Supplied material:
━━━━━━━━━━━━━━━━

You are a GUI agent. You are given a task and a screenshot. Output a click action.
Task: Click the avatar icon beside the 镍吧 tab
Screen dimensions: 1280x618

━━━━━━━━━━━━━━━━

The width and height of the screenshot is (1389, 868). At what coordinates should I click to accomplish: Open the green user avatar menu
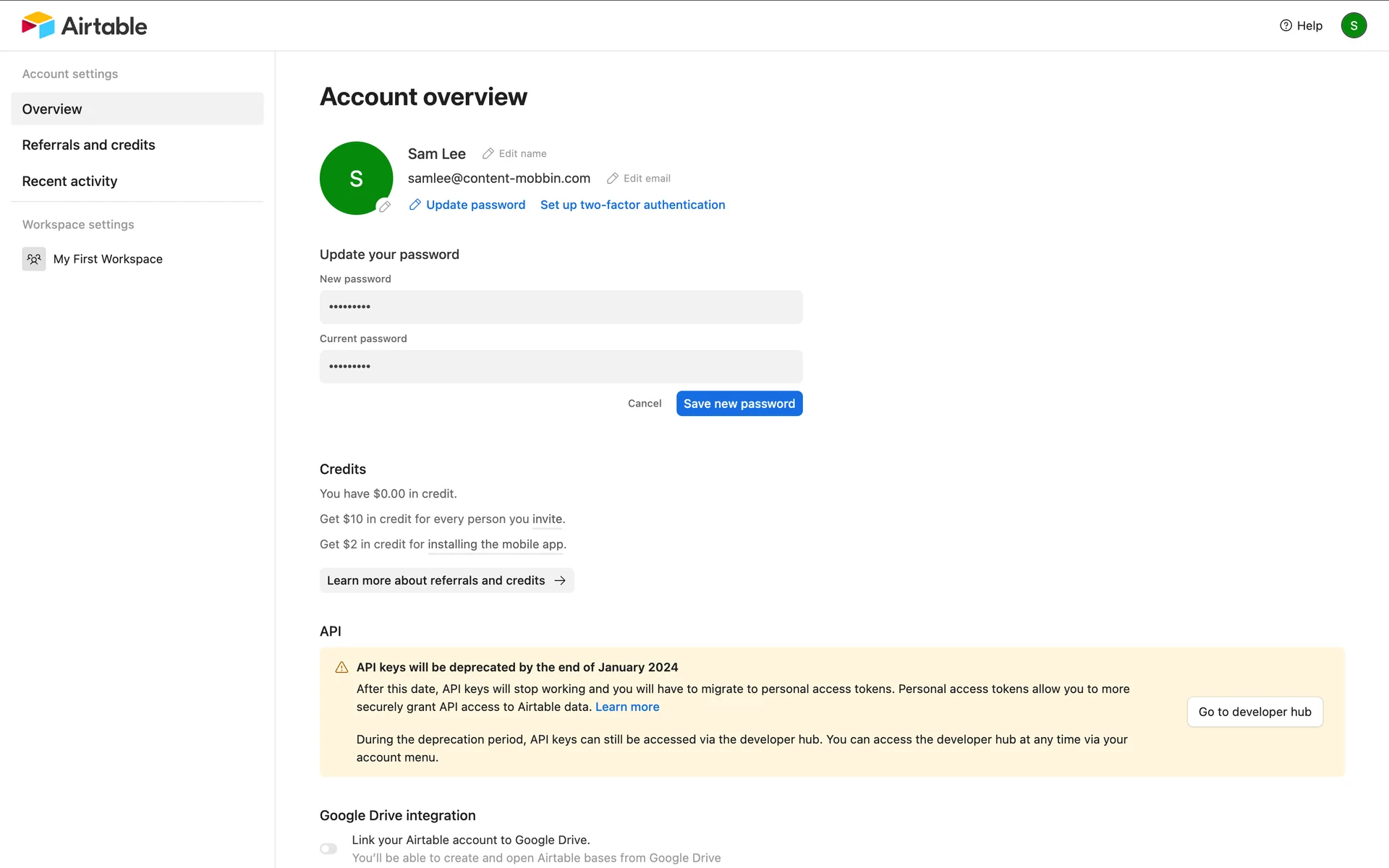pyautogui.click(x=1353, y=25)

━━━━━━━━━━━━━━━━

Instruction: Extract the rows from the line with "You are a GUI" to the line with "Screen dimensions: 1280x618", including both of those lines, and reproduce them unchanged.

Final answer:
You are a GUI agent. You are given a task and a screenshot. Output a click action.
Task: Click the avatar icon beside the 镍吧 tab
Screen dimensions: 1280x618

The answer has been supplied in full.